You'll read about this effect in the local papers. Unfortunately, there's no name for this phenomena, making it awkward to talk about. If the Manhattan streets ran perfectly east-west, we could use the handy summer equinox or winter equinox. Alas, John Randel had different ideas. So, it needs a name. We suggest: the Manhattan Equinox. Lovely, yes?
Bush Video on September 11th
Everyone remembers the videotape of Andy Card whispering into President Bush's ear on September 11th. It was at a Florida elementary school, and Card tells the President: "A second plane hit the second tower. America is under attack." The President then looks into the distance. Some understood the look as a summoning of strength, others saw bewilderment. In any case, take a look at the next five minutes of the video, courtesy of Memory Hole. They don't end the photo-op. The Secret Service doesn't hustle the President out of the room. Ari Fleischer and Andy Card wait patiently. Remember what were you doing that day? The President sits there and does nothing.

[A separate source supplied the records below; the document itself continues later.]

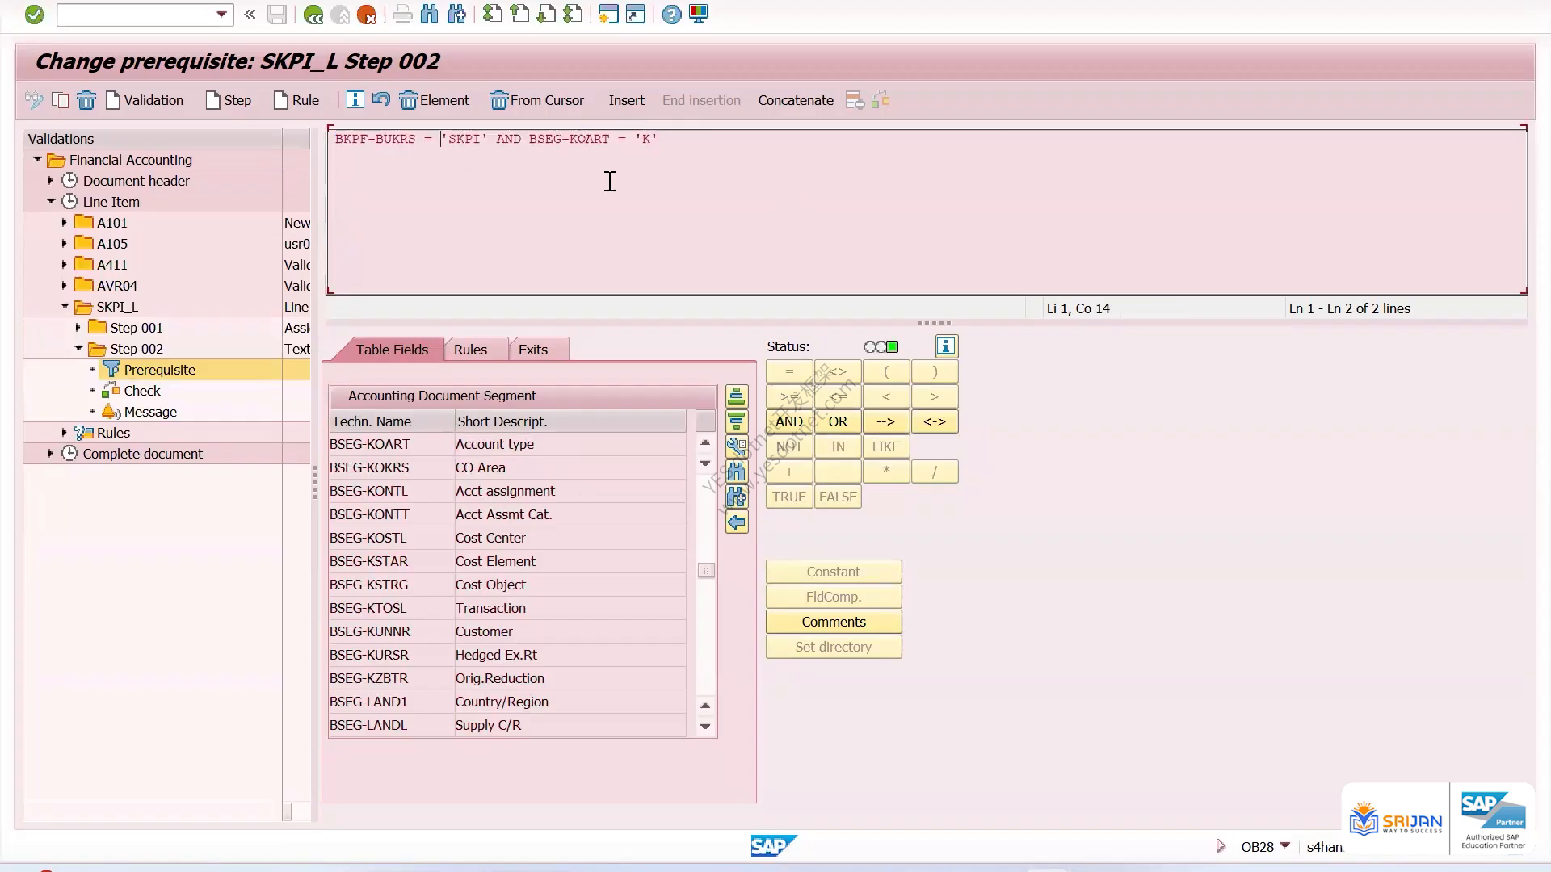The image size is (1551, 872).
Task: Click the field table vertical scrollbar handle
Action: click(705, 571)
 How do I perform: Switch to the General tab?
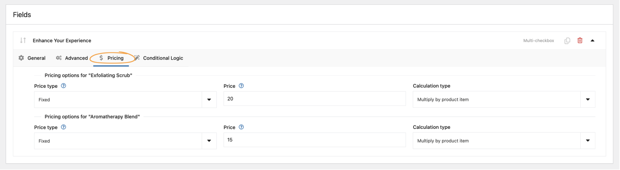(36, 58)
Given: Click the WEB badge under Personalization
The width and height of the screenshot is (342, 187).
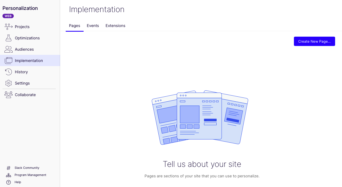Looking at the screenshot, I should 8,16.
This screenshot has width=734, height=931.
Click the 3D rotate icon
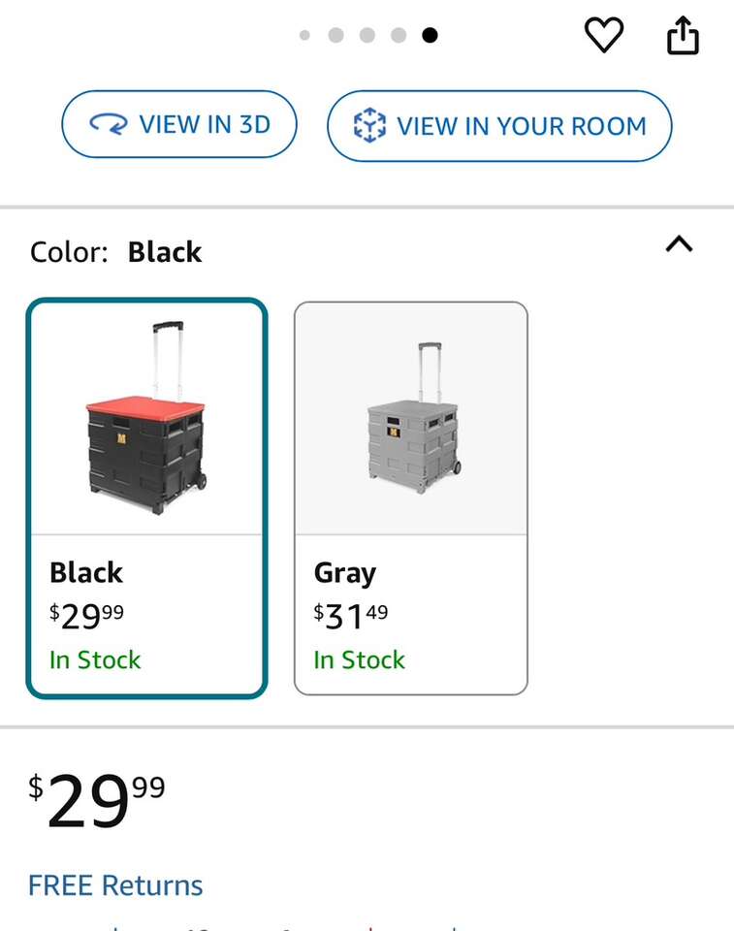coord(108,125)
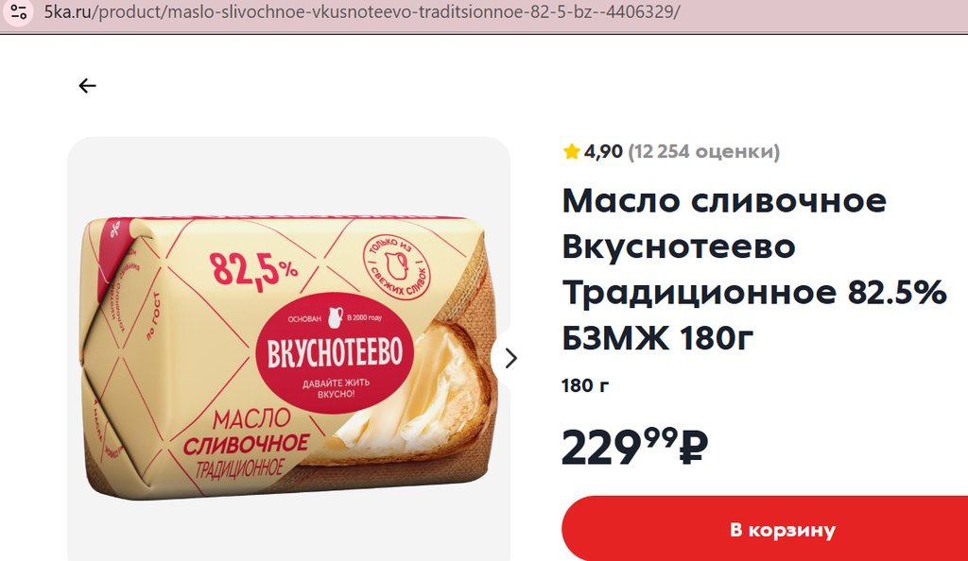Click the БЗМЖ 180г line in title
The width and height of the screenshot is (968, 561).
(658, 338)
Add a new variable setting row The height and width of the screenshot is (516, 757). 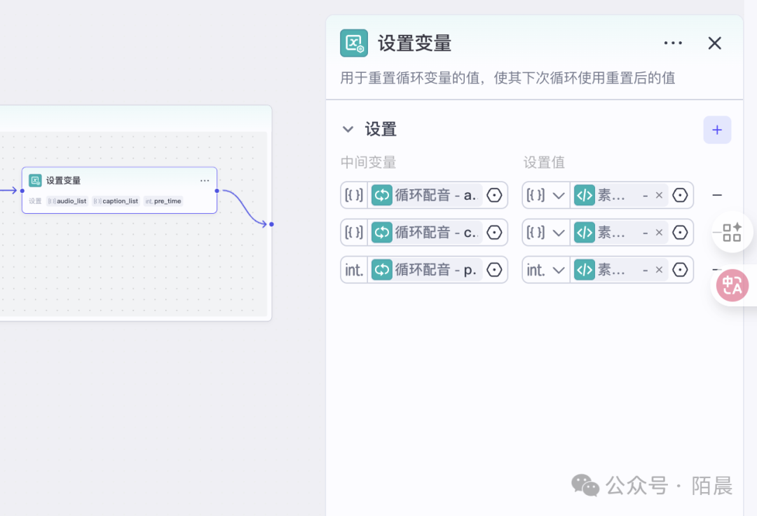point(717,130)
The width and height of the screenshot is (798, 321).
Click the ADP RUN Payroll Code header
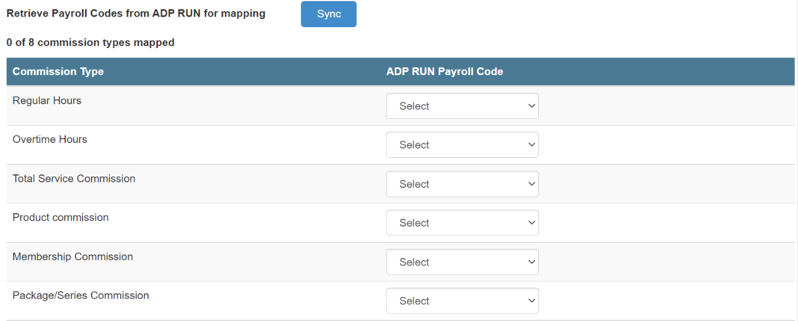pyautogui.click(x=444, y=71)
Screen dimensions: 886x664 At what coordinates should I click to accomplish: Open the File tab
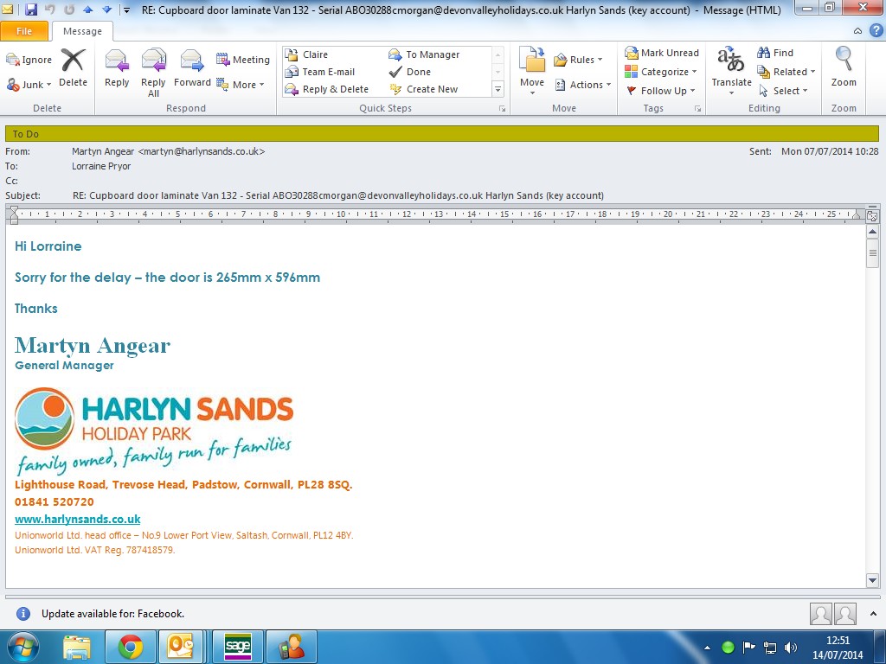pos(24,31)

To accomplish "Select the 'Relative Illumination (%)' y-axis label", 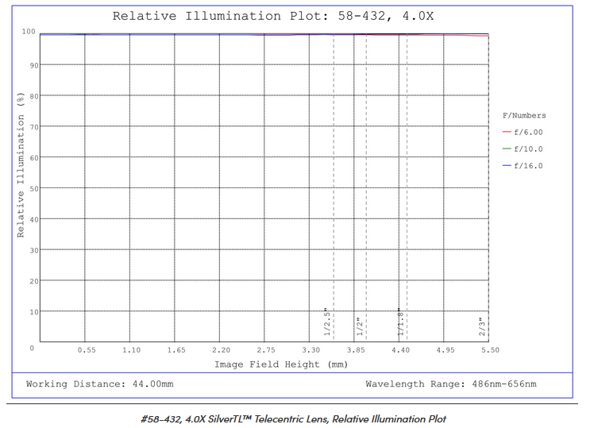I will tap(21, 164).
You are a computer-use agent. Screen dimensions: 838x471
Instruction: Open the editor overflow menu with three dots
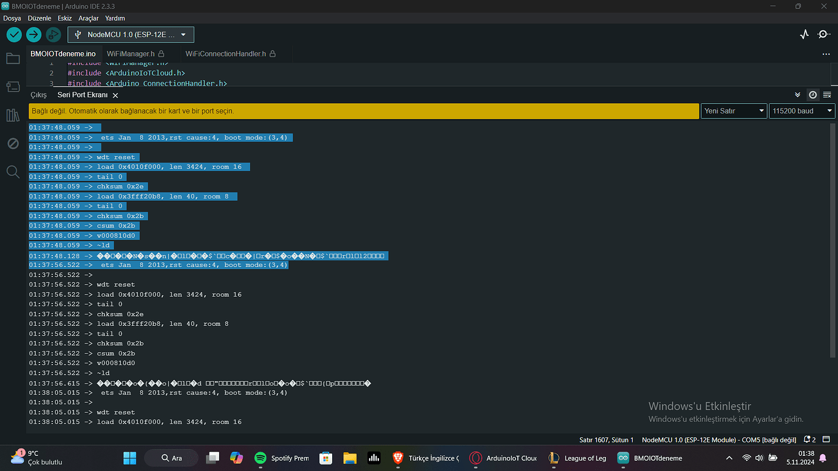click(x=826, y=53)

The videotape doesn't provide good context, which is unfortunate. This could be a clever edit job -- for all we know, Card whispers to the President at the end of the video. It hardly matters, though. The image of the President and advisors finishing their self-serving photo-op while the country is being attacked and before the Pentagon was hit is heartbreaking. How does this match with the other accounts from that day? The President left the photo-op and proceeded to fly around the Southeast until the afternoon. There was confusion in the Situation Room as to whether planes could be shot down -- eventually, Dick Cheney made the call. This video tells us that the President wasn't rushed to safety. He wasn't consulting with his aides. He was hanging out. Jokes about Cheney, Rove, et al being the real power behind the Presidency are common -- after watching this, they're not funny. They're terrifying.
Sorubeyu
You love wasabi. You love sorbet. Dr. Memory brings you wasabi sorbet. Warning: if you try this at home, wasabi powder is strongly contraindicated.
Fox Guards Henhouse
Anyone who thinks for a living has been plagued by "business talk." "Synergy", "leverage", "touch base", etc. They're weapons in the hand of consultants, and can be shields for the stupid. More than anything, they're shibboleths, a substitute for real thinking. Deloitte Touche Tohmatsu helped create this golem, but now they've seen the error of their ways. To aid in the battle against handwaving, they're released a piece of free software: Bullfighter. It analyzes documents for these bullshit words, and ranks them accordingly. Oh! Those bandy-legged roustabouts! They're in touch with my inner Dilbert! They understand what's it's like here in the trenches! They sympathize with me! They're here to help. Physician, heal thyself.